A difficult part of dealing with a family member’s death is balancing your grief with having to deal with the practical considerations of administering their estate. This can lead to family conflict, especially when there is disagreement about who gets what. Although clear language in a will or testament can help avoid such disagreement, what happens when the language of the testament and related documentation are unclear about who the deceased wanted to receive specific bank accounts?
When Elizabeth Perritt died, she left a notarial testament. The testament named the executrix of her estate, bequeathed several specific items to specific people, and left the remainder of her property to three specific individuals (the “Residuary Recipients”). The testament stated she had designated beneficiaries for certain unnamed bank accounts pursuant to the “payable on death” provisions of La. R.S. 6:314.
The Residuary Recipients and Carroll Toms all argued they were entitled to the deposit accounts. Peritt’s executrix filed a motion to determine who was entitled to two of Perritt’s deposit accounts held at Home Federal Bank. The trial court held the Residuary Recipients were entitled to split the deposit accounts. Toms filed an appeal.
La. C.C. art. 1611 governs how to interpret wills in Louisiana. It states the testator’s intent controls and the clear language of the testator governs. A will cannot be made by referencing a document that itself is not a will. Extrinsic evidence can only be considered to resolve ambiguities within a will. See Succession of Toney.
There was no evidence Perritt had completed the required affidavits that would have transferred the at-issue deposit accounts to Toms as her payable-on-death beneficiary. The appellate court noted the at-issue provisions in Perritt’s testament did not sufficiently indicate her intent.
However, the extrinsic bank documentation Toms provided did little to illustrate Perritt’s intent. Specifically, it was unclear whether Perritt or someone else had been the one to designate Toms as the beneficiary. A manager at the bank where the at-issue accounts were held testified Perritt had not completed the required documents for the at-issue accounts, even though the bank had sent Perritt the documentation for those accounts along with the documentation required for other accounts, which Perritt had completed and returned to the bank.
The appellate court affirmed the trial court’s judgment that the Residuary Recipients were entitled to the at-issue bank accounts. The court explained it could not determine the substance of Perritt’s wishes without referring to another document, but the bank documentation itself also did not make clear her intents.
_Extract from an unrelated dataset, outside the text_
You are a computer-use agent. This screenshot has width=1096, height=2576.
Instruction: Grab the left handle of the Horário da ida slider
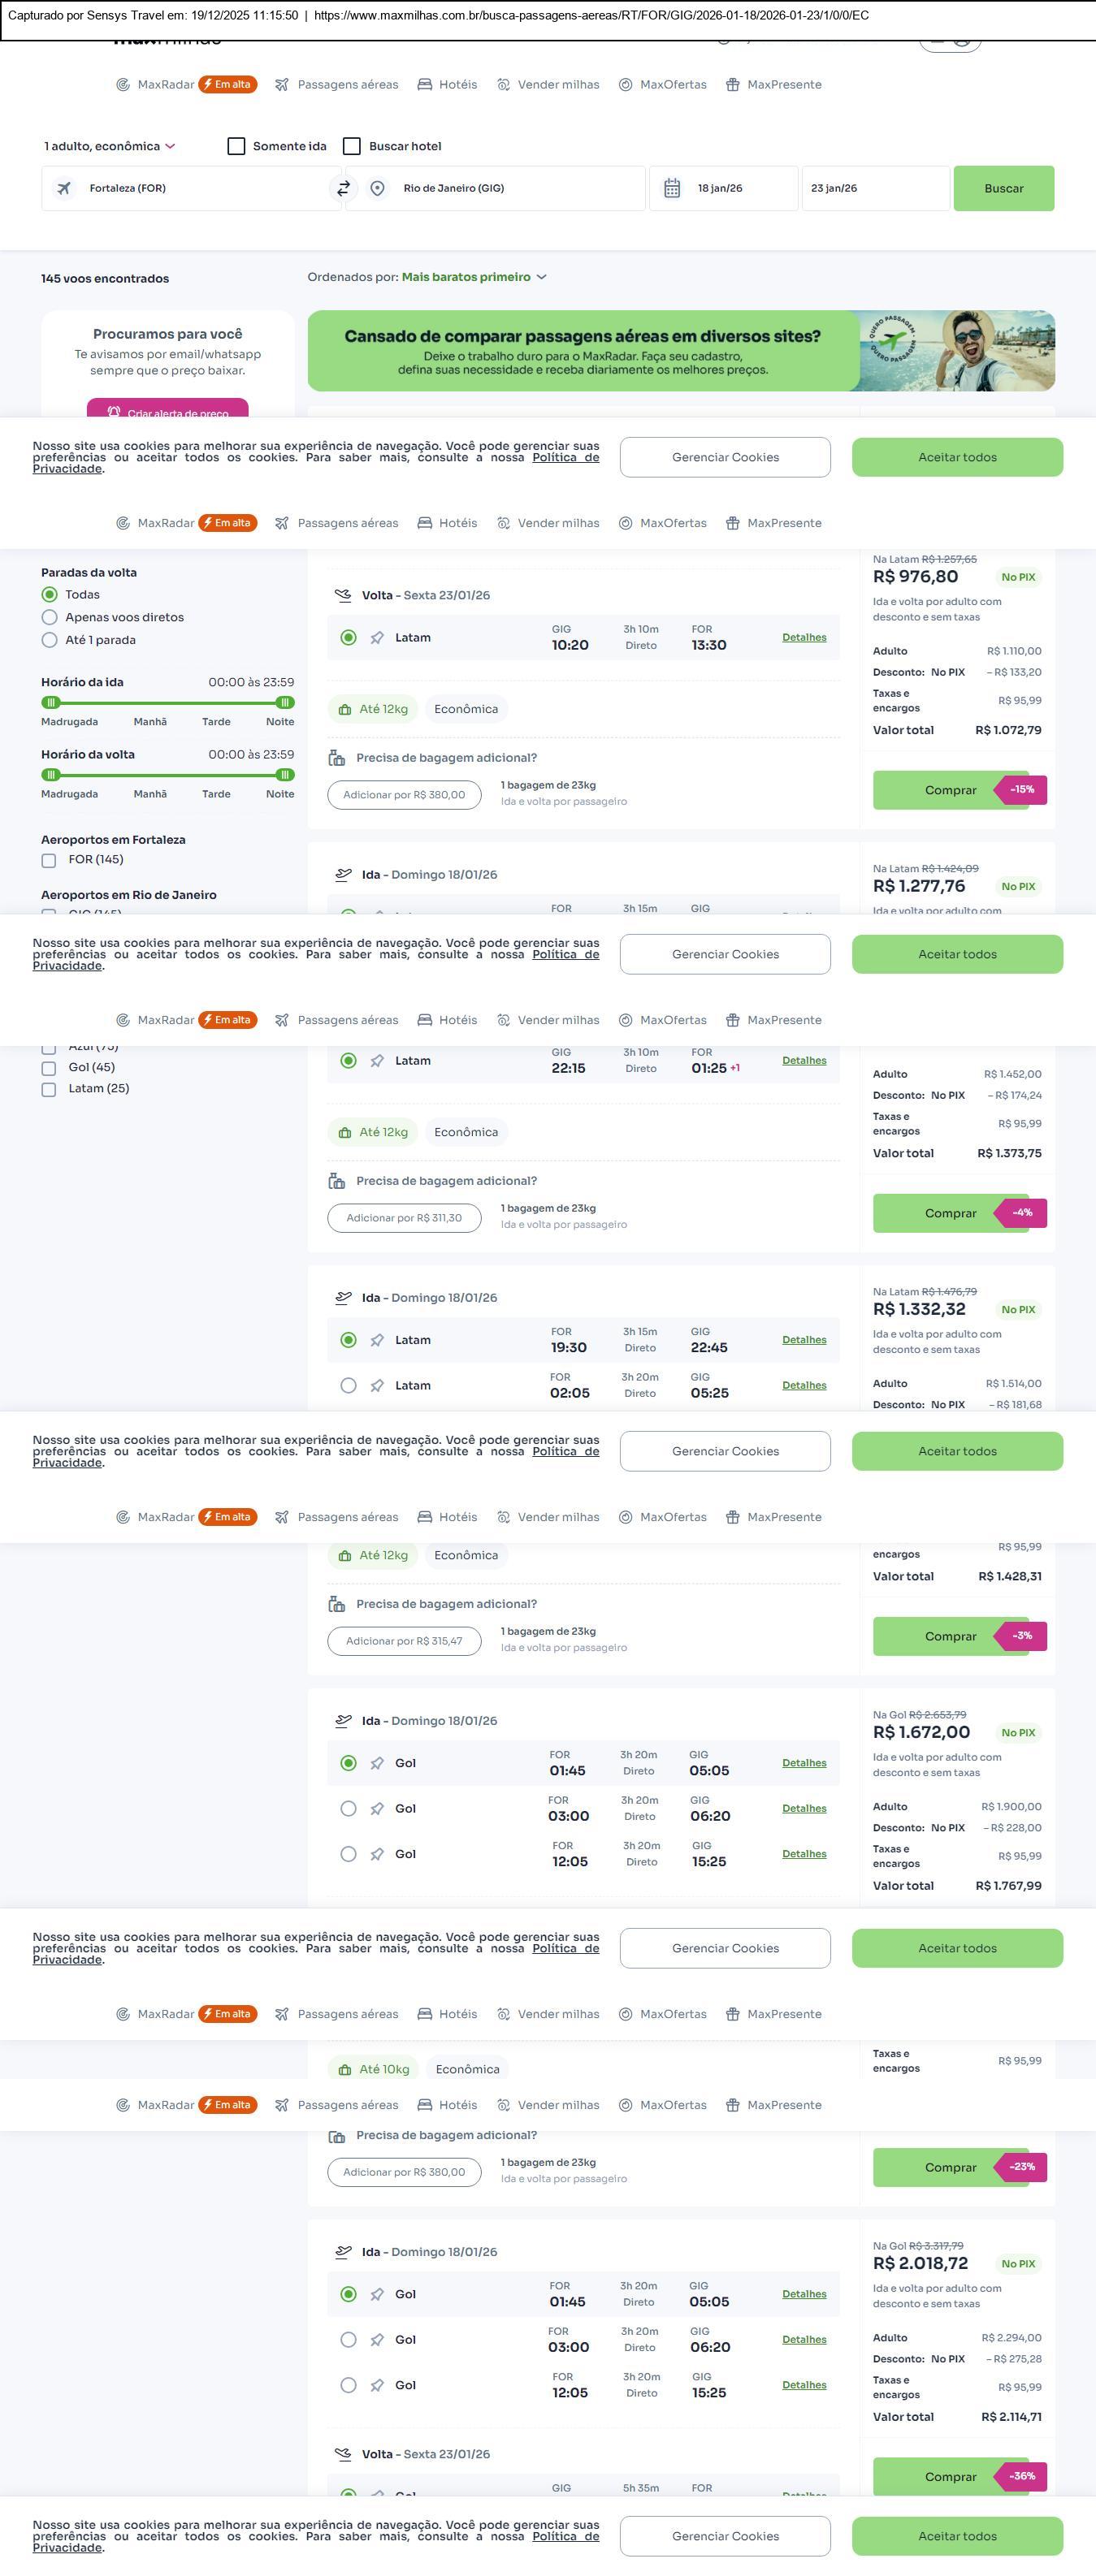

A good attorney can advise you on steps you can take to simplify estate planning and avoid situations like what occurred here where there is confusion about who you wanted to receive a specific item. Or, if you find yourself administering a loved one’s estate and dealing with issues about who is entitled to what, a good attorney can advise you on the best path forward, including advising on when it is appropriate to consider extrinsic evidence about the deceased’s intent.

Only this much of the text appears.